━━━ PAGE EXCERPT

Royal wedding live: Meghan Markle and Prince Harry’s ceremony begins

1 min read

Royal wedding live: Meghan Markle and Prince Harry's ceremony begins

With just 15 minutes until the bride arrives, here’s what music is being played inside St George’s Chapel. A folky/antique theme dominates in this sequence of pieces.

EDWARD ELGAR SALUT D’AMOUR

Elgar’s first published piece. Originally written in 1888 as a gift for his future wife Carice. He sold the rights to the publisher for two guineas, which was a really bad move. It became massively popular and could have earned him a fortune.

GUSTAV HOLST: ST PAUL’S SUITE, 4 TH MOVT

Holst taught at St Paul’s School for Girls and composed this in 1912 for the school orchestra. This movement based on 16 th century English ballad

SIR CHARLES HUBERT HASTINGS PARRY movts 2,3,5

Parry, a leading light of the so-called ‘English Renaissance’ who was the first director of the Royal College of Music in 1883. He wrote his Lady Radnor’s suite in 1894 for the all-women orchestra conducted by Helen, Countess of Radnor. It’s a kind of Baroque Suite in Victorian dress.

PETER WARLOCK: CAPRIOL SUITE

Set of dances based on a book of Renaissance dances composed by Peter Warlock (gifted composer who died in 1930 aged 36).

━━━━━━
━━━ AVAILABLE DATA

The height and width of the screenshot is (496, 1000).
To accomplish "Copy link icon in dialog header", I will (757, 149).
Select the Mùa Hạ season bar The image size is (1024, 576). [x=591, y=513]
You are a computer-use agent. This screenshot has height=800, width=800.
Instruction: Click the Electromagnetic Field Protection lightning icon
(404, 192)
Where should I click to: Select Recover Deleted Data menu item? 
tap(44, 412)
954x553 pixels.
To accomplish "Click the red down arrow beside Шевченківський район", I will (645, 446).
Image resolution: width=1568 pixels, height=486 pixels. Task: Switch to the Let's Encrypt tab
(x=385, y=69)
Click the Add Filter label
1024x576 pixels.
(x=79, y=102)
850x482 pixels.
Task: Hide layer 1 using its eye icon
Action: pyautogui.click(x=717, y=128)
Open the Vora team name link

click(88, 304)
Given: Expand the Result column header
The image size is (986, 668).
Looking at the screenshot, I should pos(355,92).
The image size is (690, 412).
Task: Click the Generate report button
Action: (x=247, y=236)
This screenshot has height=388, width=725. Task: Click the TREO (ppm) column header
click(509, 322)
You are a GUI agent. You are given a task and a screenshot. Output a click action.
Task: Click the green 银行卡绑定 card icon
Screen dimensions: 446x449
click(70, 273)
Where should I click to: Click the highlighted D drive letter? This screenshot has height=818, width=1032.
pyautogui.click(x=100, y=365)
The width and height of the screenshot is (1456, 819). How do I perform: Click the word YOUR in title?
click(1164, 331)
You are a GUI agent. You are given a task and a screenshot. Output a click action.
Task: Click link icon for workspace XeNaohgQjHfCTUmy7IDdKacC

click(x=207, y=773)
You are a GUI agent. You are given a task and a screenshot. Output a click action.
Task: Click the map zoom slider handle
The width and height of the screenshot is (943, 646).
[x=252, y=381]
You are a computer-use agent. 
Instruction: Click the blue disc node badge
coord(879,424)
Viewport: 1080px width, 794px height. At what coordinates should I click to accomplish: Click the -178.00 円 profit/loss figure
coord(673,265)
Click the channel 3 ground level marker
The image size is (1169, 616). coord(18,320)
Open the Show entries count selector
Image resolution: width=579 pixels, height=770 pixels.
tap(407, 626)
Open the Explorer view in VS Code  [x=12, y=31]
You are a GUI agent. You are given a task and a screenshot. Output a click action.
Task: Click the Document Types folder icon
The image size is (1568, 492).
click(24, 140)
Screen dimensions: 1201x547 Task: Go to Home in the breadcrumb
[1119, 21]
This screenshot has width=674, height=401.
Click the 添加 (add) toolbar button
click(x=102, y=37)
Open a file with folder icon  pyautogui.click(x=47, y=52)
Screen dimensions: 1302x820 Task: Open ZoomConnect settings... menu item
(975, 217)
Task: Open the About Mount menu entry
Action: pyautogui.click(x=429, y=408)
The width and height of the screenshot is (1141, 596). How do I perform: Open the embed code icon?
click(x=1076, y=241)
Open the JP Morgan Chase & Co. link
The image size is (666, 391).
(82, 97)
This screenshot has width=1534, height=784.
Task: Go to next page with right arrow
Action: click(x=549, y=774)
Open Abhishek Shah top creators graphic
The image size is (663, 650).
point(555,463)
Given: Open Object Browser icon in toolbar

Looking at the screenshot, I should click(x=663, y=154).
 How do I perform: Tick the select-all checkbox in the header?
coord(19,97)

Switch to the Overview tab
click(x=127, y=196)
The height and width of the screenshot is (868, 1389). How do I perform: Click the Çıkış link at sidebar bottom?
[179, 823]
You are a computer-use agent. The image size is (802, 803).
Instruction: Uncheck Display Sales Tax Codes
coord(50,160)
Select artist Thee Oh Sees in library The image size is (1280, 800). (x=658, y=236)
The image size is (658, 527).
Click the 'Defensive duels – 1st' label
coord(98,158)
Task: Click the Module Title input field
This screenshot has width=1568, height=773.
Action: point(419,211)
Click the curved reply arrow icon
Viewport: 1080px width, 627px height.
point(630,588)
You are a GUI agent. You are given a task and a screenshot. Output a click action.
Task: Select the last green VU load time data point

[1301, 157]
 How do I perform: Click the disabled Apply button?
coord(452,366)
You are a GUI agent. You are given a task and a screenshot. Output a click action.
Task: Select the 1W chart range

━━━━━━

» **ACTIONS TO TAKE**:
A) Answer these questions from the royal wedding excerpt, one answer per line:
(i) In what year did Holst compose his piece for the school orchestra?
(ii) For how much did Elgar sell the rights to the publisher?
(iii) Who conducted the all-women orchestra for which Parry wrote his Lady Radnor's suite?
B) Reproduce word for word the stretch of the royal wedding excerpt that begins at the words "SIR CHARLES HUBERT" and stops after "1930 aged 36).".

» **TASK-BY-TASK RESULTS**:
A)
(i) 1912
(ii) Two guineas
(iii) Helen, Countess of Radnor

B)
SIR CHARLES HUBERT HASTINGS PARRY movts 2,3,5

Parry, a leading light of the so-called ‘English Renaissance’ who was the first director of the Royal College of Music in 1883. He wrote his Lady Radnor’s suite in 1894 for the all-women orchestra conducted by Helen, Countess of Radnor. It’s a kind of Baroque Suite in Victorian dress.

PETER WARLOCK: CAPRIOL SUITE

Set of dances based on a book of Renaissance dances composed by Peter Warlock (gifted composer who died in 1930 aged 36).